By Michele Leight
In ancient times, Tim Hawkinson might have
rubbed shoulders with alchemists, artists, monks, magicians and
flute and lute players. Merlin might be called a scientist today
instead of a magician or alchemist, but the word 'scientist' had
not been culled for contemporary usage in medieval times.
When the Director of the Whitney Museum of
Art in New York called Hawkinson a "modern medievalist,"
not a mad scientist, it struck the right chord. The artist's first
major retrospective is a wildly imaginative rollercoaster ride
of emotions, artistry, mechanics, materials, self-examination
and a beguiling blend of ancient and modern references and inspirations,
grounded in solid classical traditions.
Fine artistry is always close at hand in Tim
Hawkinson's work despite the deliberately distracting wizardry,
mechanical dexterity and complexity of some of the constructions,
not to mention the sheer wealth and variety of materials, both
found and fashioned, that make up the majority of the pieces.

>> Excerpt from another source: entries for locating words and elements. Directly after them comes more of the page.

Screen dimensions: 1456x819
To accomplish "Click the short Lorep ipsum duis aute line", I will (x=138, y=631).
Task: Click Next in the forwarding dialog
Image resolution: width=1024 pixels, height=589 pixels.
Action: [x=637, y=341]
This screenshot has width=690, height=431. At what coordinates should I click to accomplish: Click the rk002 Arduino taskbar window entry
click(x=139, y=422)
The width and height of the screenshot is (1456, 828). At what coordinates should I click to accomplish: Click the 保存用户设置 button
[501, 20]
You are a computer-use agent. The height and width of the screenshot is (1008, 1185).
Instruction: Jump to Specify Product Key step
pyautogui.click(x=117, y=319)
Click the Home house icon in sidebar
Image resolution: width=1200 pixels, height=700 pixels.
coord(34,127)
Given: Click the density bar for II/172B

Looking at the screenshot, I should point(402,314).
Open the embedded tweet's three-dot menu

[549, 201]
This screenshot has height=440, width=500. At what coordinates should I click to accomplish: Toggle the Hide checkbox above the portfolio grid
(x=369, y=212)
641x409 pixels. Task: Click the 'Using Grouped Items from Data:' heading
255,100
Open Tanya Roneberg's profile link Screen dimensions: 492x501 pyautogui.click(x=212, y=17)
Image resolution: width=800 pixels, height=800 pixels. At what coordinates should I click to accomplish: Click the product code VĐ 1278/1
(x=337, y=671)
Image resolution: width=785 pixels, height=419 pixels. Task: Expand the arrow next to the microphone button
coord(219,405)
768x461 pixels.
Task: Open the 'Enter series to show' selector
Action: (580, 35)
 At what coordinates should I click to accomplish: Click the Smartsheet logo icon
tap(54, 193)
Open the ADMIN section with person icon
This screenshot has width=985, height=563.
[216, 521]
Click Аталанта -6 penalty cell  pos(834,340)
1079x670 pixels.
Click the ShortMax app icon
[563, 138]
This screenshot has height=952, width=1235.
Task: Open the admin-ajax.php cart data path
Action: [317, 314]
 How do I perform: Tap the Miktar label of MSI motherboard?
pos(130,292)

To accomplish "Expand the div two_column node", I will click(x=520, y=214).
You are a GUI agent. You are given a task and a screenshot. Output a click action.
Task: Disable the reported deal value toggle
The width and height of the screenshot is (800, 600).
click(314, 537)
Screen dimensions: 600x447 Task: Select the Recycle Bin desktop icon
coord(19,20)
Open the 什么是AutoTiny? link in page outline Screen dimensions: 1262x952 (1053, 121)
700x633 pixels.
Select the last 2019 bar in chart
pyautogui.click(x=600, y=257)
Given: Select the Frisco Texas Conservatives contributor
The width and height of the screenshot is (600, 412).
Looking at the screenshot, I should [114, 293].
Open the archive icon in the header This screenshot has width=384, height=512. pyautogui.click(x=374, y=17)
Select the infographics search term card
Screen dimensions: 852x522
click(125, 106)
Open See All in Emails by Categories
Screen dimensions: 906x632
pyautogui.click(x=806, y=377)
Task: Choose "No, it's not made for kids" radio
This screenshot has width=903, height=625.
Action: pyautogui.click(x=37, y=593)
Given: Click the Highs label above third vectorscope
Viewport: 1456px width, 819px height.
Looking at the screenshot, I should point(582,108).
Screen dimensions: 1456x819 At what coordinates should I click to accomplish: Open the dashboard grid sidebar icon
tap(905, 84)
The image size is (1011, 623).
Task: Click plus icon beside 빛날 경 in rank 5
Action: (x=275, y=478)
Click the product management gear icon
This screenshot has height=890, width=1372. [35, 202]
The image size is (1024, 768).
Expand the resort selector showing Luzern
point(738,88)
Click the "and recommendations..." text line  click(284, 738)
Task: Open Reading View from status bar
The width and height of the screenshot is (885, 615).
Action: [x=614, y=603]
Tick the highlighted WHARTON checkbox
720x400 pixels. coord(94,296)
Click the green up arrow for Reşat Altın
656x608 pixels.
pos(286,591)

There is one work that might be called a "painting,"
a gorgeously subdued, fantastical work featuring multiple shrinking
Tinkerbells - fairies - in monochromatic colors: "Divan"
(1997) in the hands of Hawkinson, becomes a sofa extraordinaire.
Now in the collection of Tony and Gail Ganz, it is one of the
most straightforward pieces in the show in terms of materials,
created from pastel and paper on board mounted on wood.
Fascinated by cartoon and Hollywood magicians,
I have always relished the way a person or thing becomes humongous
or miniscule with a simple wave of technology, often disguised
as the 'magic wand': Tim Hawkinson's works generate the same sense
of wonder as they veer from gargantuan and humongous to minutely
detailed and tiny. For example, the drop in scale from the colossal
"Pentecost" in the opening gallery of the show to the
tiniest "Feather" (1997), created from a strand of the
artists own hair - or a eensy "Bird," (1997), artfully
constructed from the artist's own superglued nail clippings.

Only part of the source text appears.